Noise-Tolerant Hybrid Prototypical Learning with Noisy Web Data

TL;DR

The paper tackles learning unbiased few-shot classifiers using a small clean set and a large noisy web data pool. It introduces SimNoiPro, a similarity-maximization loss that jointly learns noise-tolerant hybrid prototypes by partitioning noisy samples into multiple groups and align­ing them with the clean prototype in an end-to-end framework. This approach overcomes the limitations of single noise prototypes and binary relevance losses, yielding more compact and discriminative class prototypes and improved performance on Low-shot Places365 and Low-shot ImageNet. The method demonstrates robust gains in low-shot regimes and offers an effective strategy for leveraging noisy web data in practical few-shot learning scenarios.

Abstract

We focus on the challenging problem of learning an unbiased classifier from a large number of potentially relevant but noisily labeled web images given only a few clean labeled images. This problem is particularly practical because it reduces the expensive annotation costs by utilizing freely accessible web images with noisy labels.

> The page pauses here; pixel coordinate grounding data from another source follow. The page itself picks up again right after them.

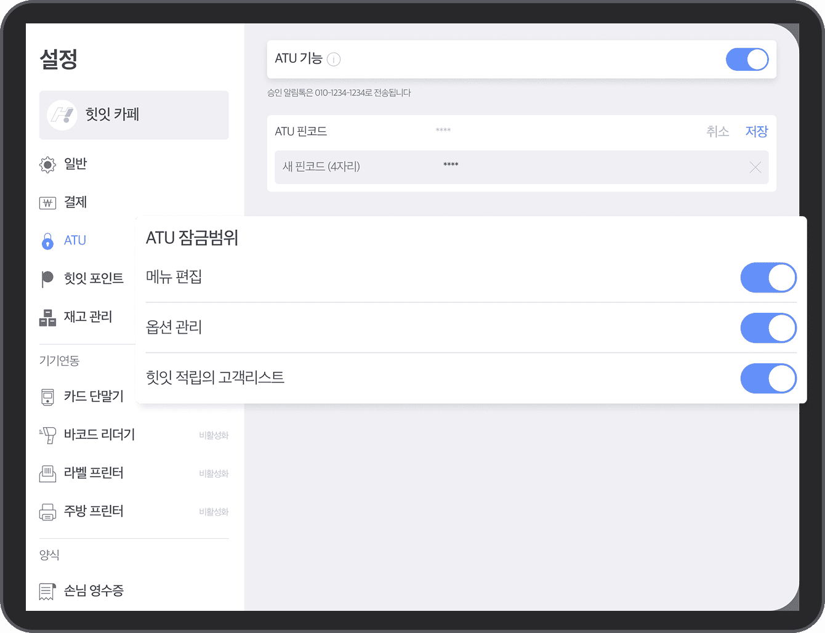Click the won currency icon for 결제
This screenshot has width=825, height=633.
pos(47,203)
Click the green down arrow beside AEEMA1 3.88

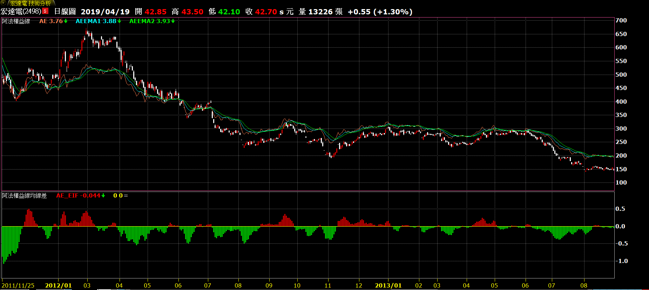(x=119, y=21)
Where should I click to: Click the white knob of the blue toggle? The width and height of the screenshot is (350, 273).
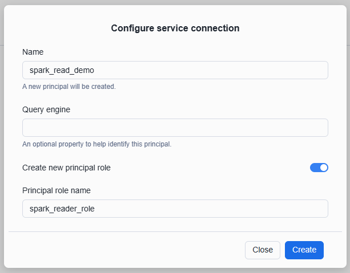324,168
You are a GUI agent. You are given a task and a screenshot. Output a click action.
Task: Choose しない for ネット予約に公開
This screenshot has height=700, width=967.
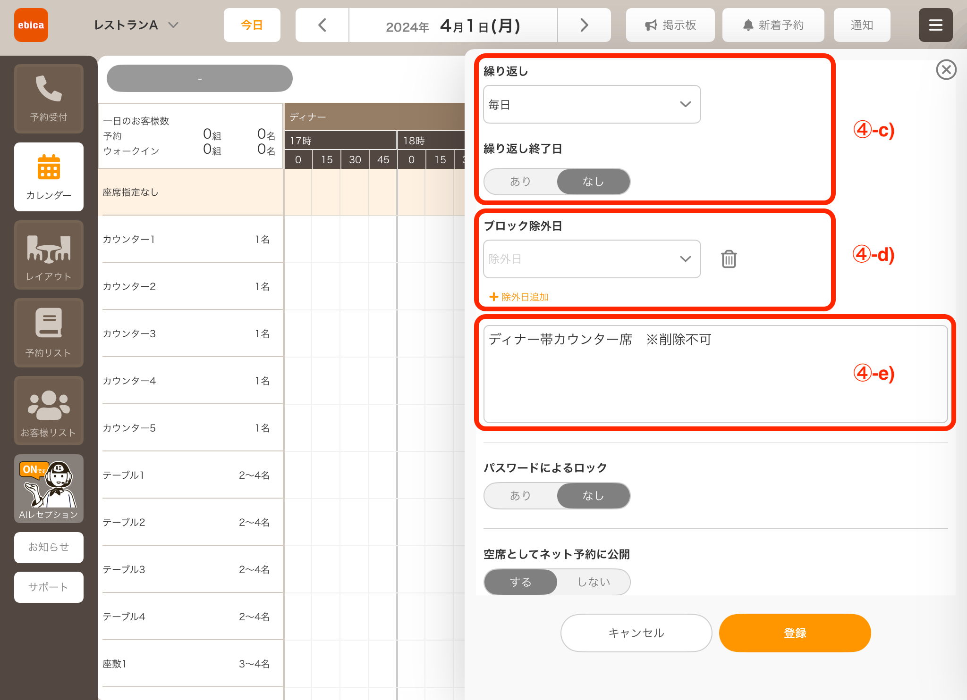[594, 582]
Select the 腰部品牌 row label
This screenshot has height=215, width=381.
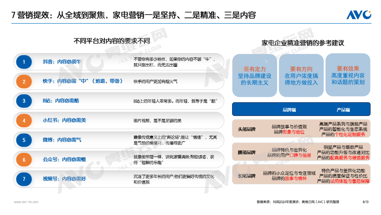pos(247,152)
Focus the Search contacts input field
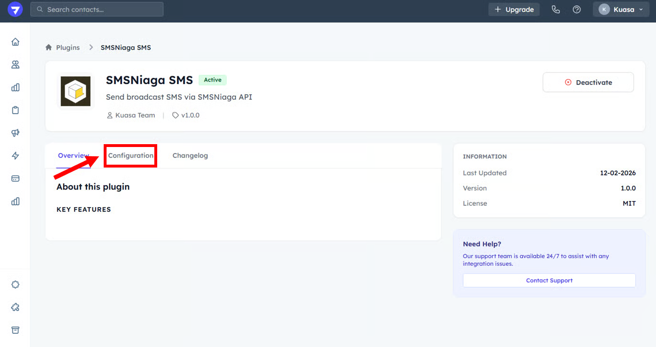 coord(97,10)
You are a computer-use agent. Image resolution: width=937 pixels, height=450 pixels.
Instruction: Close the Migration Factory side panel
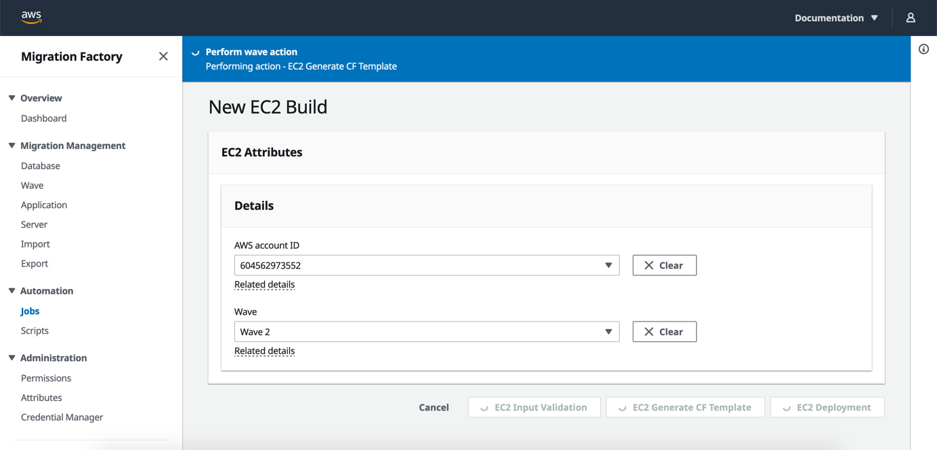[x=163, y=56]
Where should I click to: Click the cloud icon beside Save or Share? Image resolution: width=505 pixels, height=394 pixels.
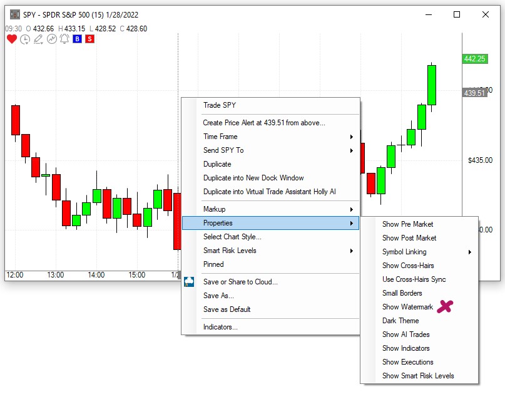pos(189,283)
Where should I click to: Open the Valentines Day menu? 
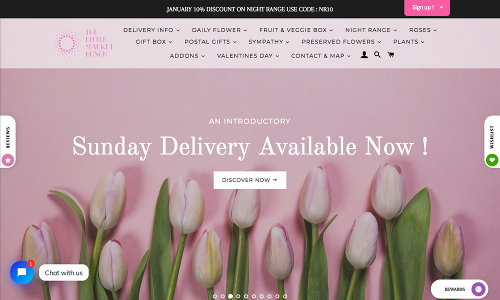tap(248, 56)
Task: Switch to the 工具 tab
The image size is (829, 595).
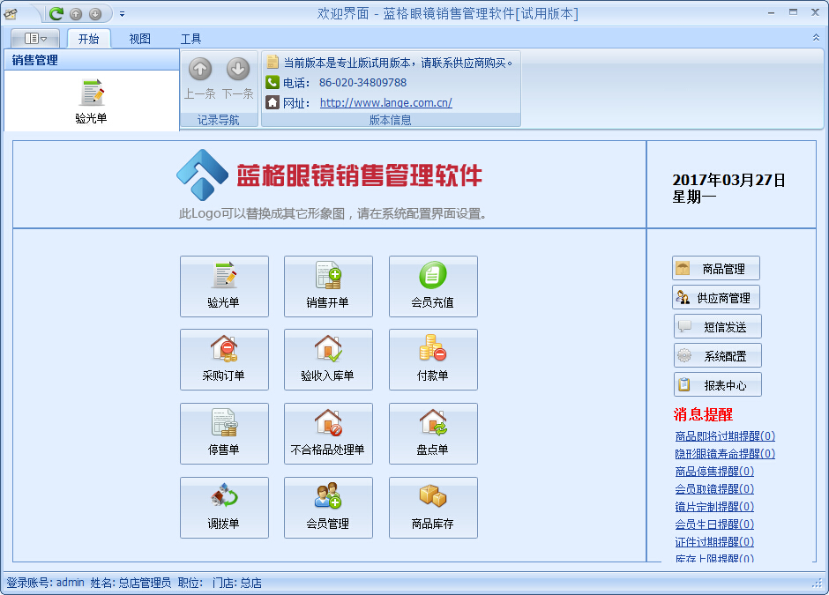Action: click(x=190, y=39)
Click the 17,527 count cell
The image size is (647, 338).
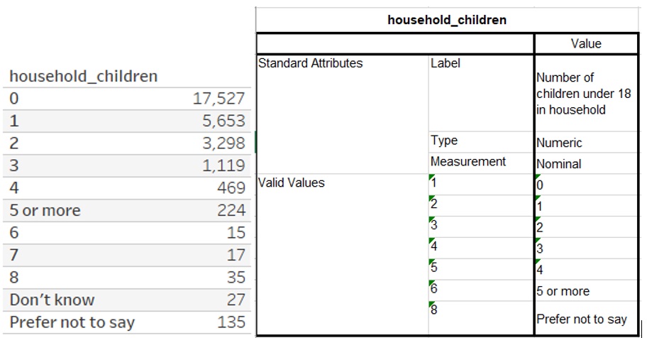pyautogui.click(x=219, y=99)
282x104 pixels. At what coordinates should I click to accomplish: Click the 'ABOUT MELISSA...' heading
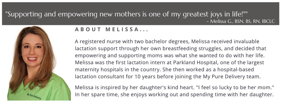(x=111, y=30)
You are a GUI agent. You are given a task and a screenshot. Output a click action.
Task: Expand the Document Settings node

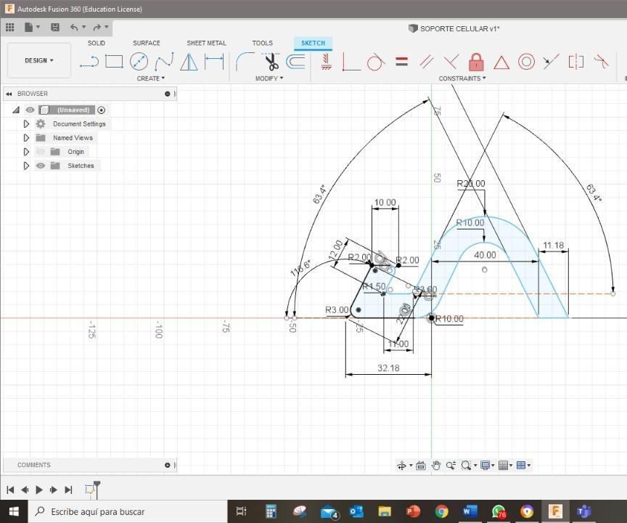coord(27,124)
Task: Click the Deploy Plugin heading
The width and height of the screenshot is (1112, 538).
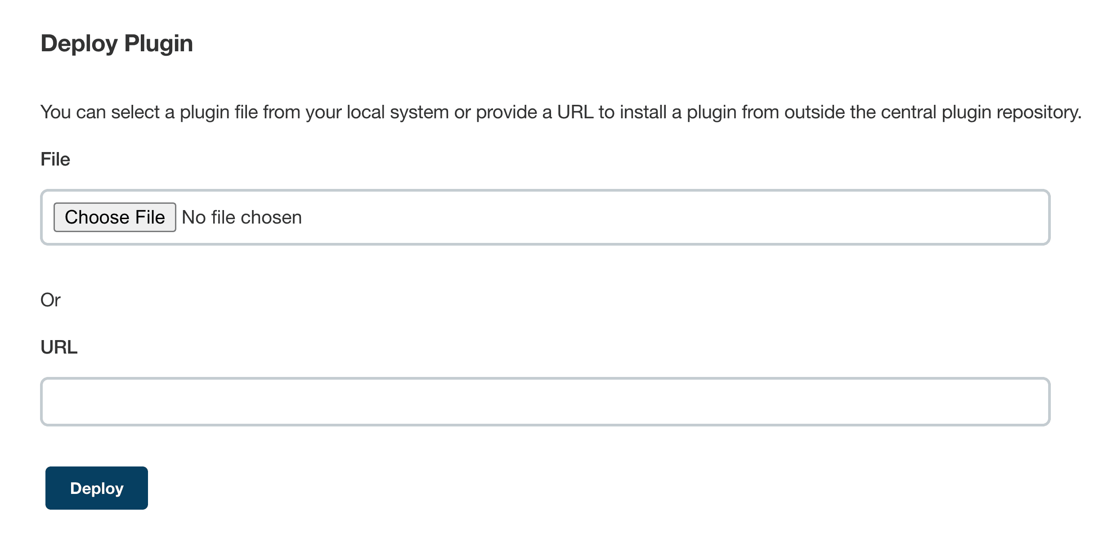Action: 117,43
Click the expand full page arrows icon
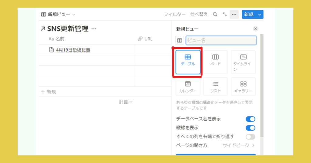Screen dimensions: 311x163 pos(224,14)
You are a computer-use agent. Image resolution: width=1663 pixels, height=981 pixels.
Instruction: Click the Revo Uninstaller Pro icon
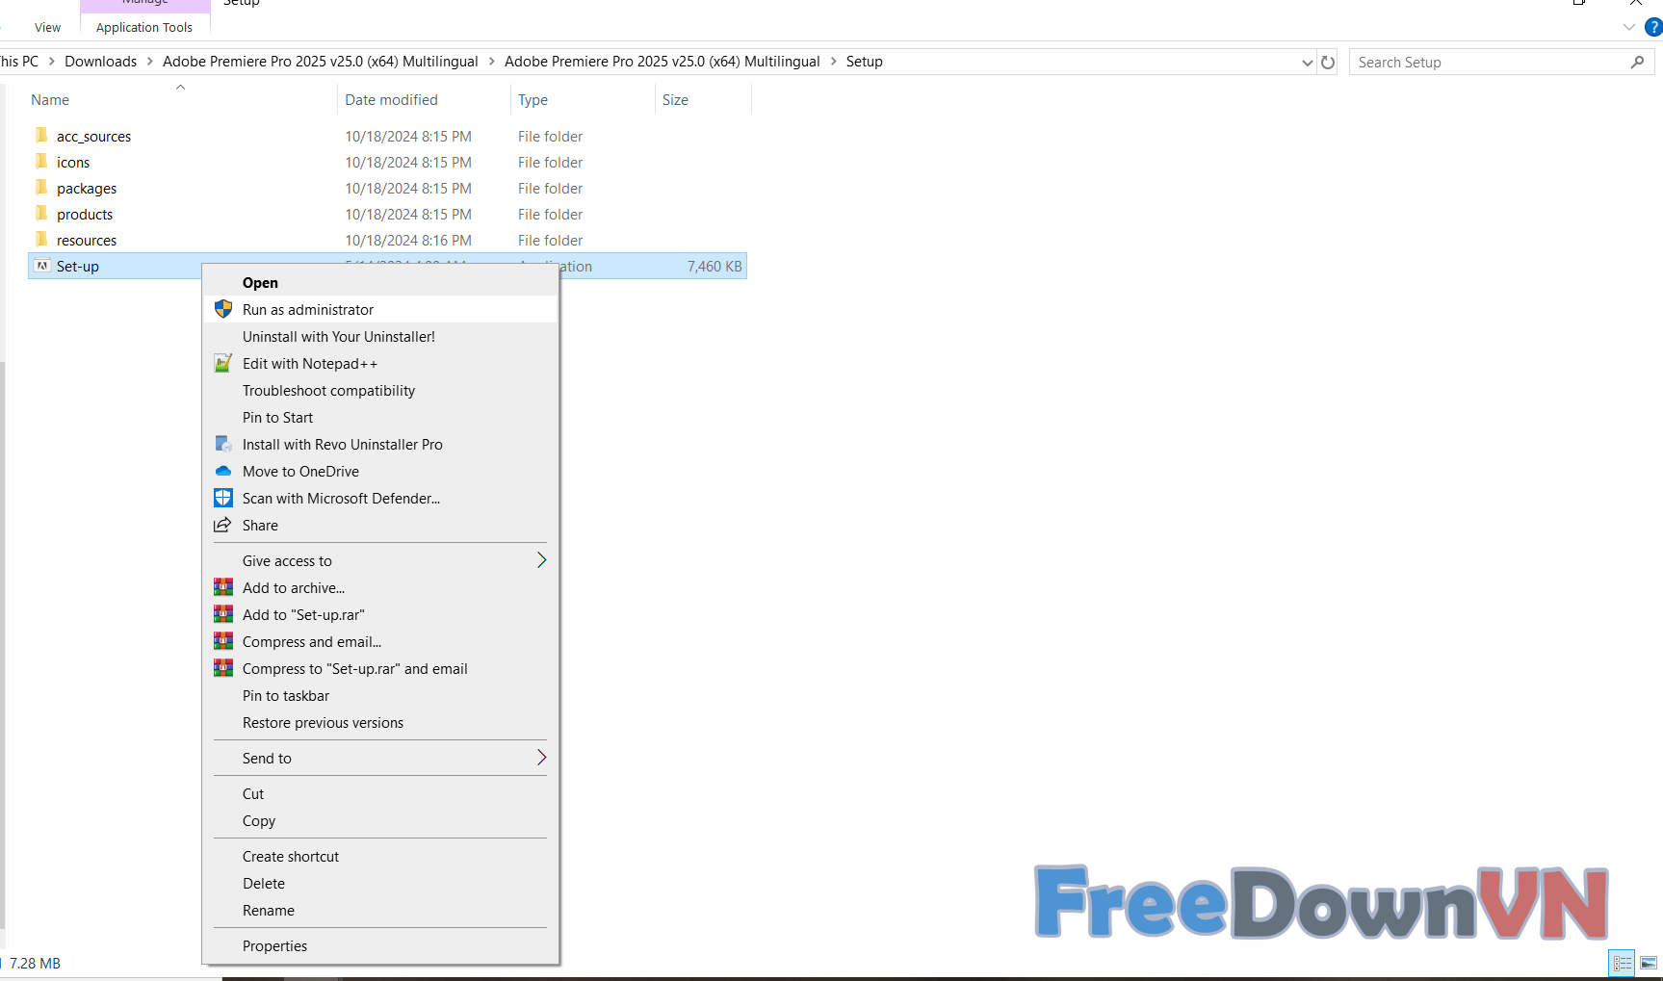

Typically, prototypes are representative images or features used to classify or identify other images. However, in the few clean and many noisy scenarios, the class prototype can be severely biased due to the presence of irrelevant noisy images. The resulting prototypes are less compact and discriminative, as previous methods do not take into account the diverse range of images in the noisy web image collections. On the other hand, the relation modeling between noisy and clean images is not learned for the class prototype generation in an end-to-end manner, which results in a suboptimal class prototype. In this article, we introduce a similarity maximization loss named SimNoiPro. Our SimNoiPro first generates noise-tolerant hybrid prototypes composed of clean and noise-tolerant prototypes and then pulls them closer to each other. Our approach considers the diversity of noisy images by explicit division and overcomes the optimization discrepancy issue. This enables better relation modeling between clean and noisy images and helps extract judicious information from the noisy image set. The evaluation results on two extended few-shot classification benchmarks confirm that our SimNoiPro outperforms prior methods in measuring image relations and cleaning noisy data.

Figures (8)

• Figure 1: Relevant images exist in web images. Massive freely accessible web images can be obtained by search engines. These images are easily acquired but can be inevitably annotated with noisy labels.
• Figure 2: Overall framework. First, SimNoiPro divides noisy examples into several groups by class relevance scores $r$ to produce noise-tolerant prototypes. Then, the similarity maximization loss pulls noise-tolerant prototypes closer to the clean prototype in order to generate a more discriminative prototype for classification.
• Figure 3: Effect of the number of noise-tolerant prototypes. More noise-tolerant prototypes can lead to better performance before saturation.
• Figure 4: Effect of the hyperparameter setting in our SimNoiPro loss. Both global and local terms are important. Increasing $\alpha_t$ is preferred.
• Figure 5: Class relevance $r$ distribution comparison on Low-shot Places365. (a) is for class 2. (b) is for class 10. (c) is for class 360. Our SimNoiPro reveals the relative importance of noisy features.